CAIRD HALL – which can accommodate conferences or the size of ISAM – has typically been the largest venue for delegates but there are plans afoot to boost the city’s capacity. This follows a growth in demand which has seen venues such as the Apex Hotel installing a temporary marquee for events such as the Courier Business Awards and overall the city seems to be embracing the notion of bringing in more academic and association business events, for between 300-800 delegates, which falls within the average range for the sector. To secure the upcoming World Karate Championships in June, the city will use a combination of the ice arena and a car park marquee to welcome 4,000 spectators, delegates and officials.
The city itself does not have the hotel capacity to host all of those incomers, so will be working closely with accommodation providers in Fife; the emerging school of thought is to position Dundee not in isolation (or within traditional council boundaries) but as a ‘regional destination’, working more closely with tourism, business and public sector bodies across Fife and Perthshire.

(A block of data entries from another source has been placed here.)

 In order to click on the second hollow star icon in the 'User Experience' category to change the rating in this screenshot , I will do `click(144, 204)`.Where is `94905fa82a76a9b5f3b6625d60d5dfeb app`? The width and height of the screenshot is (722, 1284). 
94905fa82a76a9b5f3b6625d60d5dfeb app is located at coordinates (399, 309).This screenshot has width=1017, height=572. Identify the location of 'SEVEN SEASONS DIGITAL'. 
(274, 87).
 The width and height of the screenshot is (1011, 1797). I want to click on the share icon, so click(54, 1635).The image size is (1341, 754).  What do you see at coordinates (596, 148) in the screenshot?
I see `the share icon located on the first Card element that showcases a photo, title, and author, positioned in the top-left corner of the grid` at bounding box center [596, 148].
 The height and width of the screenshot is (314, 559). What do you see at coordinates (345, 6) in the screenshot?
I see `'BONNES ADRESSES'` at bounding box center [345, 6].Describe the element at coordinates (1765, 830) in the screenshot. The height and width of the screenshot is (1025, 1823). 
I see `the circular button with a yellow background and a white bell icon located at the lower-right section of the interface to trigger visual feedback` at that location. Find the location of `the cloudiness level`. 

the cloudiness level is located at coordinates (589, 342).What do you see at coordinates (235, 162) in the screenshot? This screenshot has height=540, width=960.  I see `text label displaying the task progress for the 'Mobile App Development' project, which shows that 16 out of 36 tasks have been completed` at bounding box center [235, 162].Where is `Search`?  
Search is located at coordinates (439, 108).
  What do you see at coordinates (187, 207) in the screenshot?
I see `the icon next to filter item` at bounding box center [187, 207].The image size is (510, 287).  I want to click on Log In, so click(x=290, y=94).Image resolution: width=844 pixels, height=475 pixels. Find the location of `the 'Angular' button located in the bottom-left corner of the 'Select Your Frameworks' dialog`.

The Tayside area currently has 1,199 bedrooms with a confirmed 617 additional rooms coming on stream between now and 2018, 283 of which will be 4-star, including a number of new hotels in and around the new V&A and train station development at the heart of the regeneration zone. The dramatic increase in bed space will also enable the city to host multiple conferences at the same time, a crucial driver for economic impact.
The Tayside Conference Centre Feasibility Study – commissioned by Scottish Enterprise – is also looking at ways to enhance conference capacity, as it identifies the city, ‘does not currently offer a landmark facility with major event appeal and delegate capacity’. Karen says the plan would be to have a purpose-built conference facility – with breakout capacity – which could host business events for up to 800 in the near term and with an “aspiration” of 1,200 for future years.
THE EXACT location of any future centre has yet to be determined but the report states, ‘there was a clear and consistent view identified throughout the consultation process that Dundee was the most appropriate location for enhanced conference facilities in the region.’
Looking at the potential of the V&A to be a venue to host social programmes, my own view is that it would be madness if the plan wasn’t for a new centre – if given the green light – to be sited as close as possible to the incredible new £80m building, designed by Japanese architect Kengo Kuma. “We’re putting ourselves on an international stage,” says Karen.
“Dundee is growing at the moment, and we have done a phase one feasibility study looking at the opportunity for where there should be a conference facility in the Tayside region and we’re going to be progressing those plans.”
She adds: “I think the drive will still be the academic and association sector but I think there’s going to be a lot more involvement between academics and private sector and being able to say ‘this is what’s happening out in the real world’, showcasing our achievements, and how that actually links back to research. We’ve always come with the attitude of punching above our weight.”
Alexander says: “The waterfront project has been 20 years in the making and we’re at that pinnacle stage now where we’ve landed an internationally acclaimed museum of design, we have a UNESCO status and everything that comes with that in terms of the calibre of expertise. 2018 is a pivotal year. It is a year where we can spotlight and showcase what Dundee can do, and can do extremely well.”